Struck by famine and drought, large swathes of North America are now known as the Desert. Set against this mythic and vast backdrop, The Last Storm is a timely story of a family of Rainmakers whose rare and arcane gift has become a curse.

Jesse stopped rainmaking the moment his abilities became deadly, bringing down not just rain but scorpions, strange snakes and spiders. He thought he could help a land suffering from climate catastrophe, but he was wrong. When his daughter Ash inherited the tainted gift carried down the family bloodline, Jesse did his best to stop her. His attempt went tragically wrong, and ever since then he has believed himself responsible for his daughter’s death.

But now his wife Karina––who never gave up looking for their daughter—brings news that Ash is still alive. And she’s rainmaking again. Terrified of what she might bring down upon the desperate communities of the Desert, the estranged couple set out across the desolate landscape to find her. But Jesse and Karina are not the only ones looking for Ash. As the storms she conjures become more violent and deadly, some follow her seeking hope. And one is hungry for revenge.

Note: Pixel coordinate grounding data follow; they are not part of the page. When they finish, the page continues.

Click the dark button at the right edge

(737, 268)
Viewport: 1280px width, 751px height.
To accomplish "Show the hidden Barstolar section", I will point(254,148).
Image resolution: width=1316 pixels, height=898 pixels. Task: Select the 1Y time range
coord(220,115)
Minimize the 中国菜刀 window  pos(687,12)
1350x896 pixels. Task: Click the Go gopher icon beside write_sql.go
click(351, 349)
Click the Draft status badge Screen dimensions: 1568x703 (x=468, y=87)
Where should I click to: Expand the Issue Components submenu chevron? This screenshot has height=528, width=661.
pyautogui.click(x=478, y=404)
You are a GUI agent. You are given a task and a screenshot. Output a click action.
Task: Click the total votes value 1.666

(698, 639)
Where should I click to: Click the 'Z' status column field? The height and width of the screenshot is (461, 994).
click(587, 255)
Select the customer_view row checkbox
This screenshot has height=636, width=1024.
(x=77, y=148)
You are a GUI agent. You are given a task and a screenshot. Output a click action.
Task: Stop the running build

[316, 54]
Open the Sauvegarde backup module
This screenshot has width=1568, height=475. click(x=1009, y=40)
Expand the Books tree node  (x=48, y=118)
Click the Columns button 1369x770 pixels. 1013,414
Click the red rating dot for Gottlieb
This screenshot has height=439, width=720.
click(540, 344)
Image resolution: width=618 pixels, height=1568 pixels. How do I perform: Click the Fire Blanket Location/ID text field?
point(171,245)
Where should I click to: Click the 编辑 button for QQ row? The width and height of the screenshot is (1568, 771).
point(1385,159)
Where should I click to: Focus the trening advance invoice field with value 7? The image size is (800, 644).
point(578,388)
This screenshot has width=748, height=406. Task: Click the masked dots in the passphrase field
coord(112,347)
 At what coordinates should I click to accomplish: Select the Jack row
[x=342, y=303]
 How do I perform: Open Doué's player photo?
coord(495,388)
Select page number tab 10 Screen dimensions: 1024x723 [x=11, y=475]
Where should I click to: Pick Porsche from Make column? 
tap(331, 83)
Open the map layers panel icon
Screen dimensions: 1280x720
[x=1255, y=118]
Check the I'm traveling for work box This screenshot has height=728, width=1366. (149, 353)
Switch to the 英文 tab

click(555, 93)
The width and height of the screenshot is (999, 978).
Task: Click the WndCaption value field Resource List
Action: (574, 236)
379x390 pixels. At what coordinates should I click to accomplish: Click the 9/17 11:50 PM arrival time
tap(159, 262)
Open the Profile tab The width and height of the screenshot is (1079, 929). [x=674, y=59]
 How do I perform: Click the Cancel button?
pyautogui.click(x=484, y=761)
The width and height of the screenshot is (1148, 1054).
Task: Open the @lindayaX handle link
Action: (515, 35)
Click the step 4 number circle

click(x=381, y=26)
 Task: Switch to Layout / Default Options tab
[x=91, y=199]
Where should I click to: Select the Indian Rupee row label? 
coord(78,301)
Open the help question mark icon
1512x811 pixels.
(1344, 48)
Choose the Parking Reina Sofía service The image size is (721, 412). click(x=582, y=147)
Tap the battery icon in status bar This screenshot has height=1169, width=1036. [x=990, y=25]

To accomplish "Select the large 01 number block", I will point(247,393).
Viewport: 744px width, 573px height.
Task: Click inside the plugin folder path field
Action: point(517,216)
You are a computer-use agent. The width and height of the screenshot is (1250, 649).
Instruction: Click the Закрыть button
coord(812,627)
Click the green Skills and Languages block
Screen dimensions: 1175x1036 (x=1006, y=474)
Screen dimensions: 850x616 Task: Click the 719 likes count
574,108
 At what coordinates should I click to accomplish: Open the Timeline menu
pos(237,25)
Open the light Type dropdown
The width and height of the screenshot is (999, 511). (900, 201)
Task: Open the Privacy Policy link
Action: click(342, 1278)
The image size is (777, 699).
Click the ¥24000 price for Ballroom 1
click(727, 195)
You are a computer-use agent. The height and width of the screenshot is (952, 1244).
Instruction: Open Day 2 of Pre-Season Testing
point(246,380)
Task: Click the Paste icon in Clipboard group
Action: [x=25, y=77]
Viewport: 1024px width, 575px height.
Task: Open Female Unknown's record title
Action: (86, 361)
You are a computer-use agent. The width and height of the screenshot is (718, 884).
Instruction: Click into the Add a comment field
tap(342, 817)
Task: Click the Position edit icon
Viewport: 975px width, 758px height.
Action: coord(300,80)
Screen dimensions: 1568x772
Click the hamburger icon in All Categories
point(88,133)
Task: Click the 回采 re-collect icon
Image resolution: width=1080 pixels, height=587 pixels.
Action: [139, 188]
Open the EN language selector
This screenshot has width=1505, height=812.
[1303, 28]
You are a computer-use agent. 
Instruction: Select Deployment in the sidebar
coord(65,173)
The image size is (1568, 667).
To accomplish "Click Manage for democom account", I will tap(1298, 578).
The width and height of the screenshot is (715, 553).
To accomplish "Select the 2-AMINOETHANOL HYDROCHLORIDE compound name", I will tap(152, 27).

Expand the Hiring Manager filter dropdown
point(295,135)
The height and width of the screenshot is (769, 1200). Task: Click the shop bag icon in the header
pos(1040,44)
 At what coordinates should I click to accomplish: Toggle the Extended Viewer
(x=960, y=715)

Hell Spring by Isaac Thorne:

In the twilight of March 21, 1955, eight people take cover in their local general store while a thundering torrent and flash flooding threatens life and livelihood alike. None of the eight are everything they claim to be. But only one of them hungers for human souls, flesh, and blood.

An overflowing waterway destroys their only path of escape. The tiny band of survivors is forced to confront themselves and each other when a peculiar stranger with a famous face tries to pick them off one by one.

Can the neighbors survive the predator in their midst as well as the 100-year flood that drowns the small town of Lost Hollow?

Or will they become victims of the night the townsfolk all remember as Hell Spring?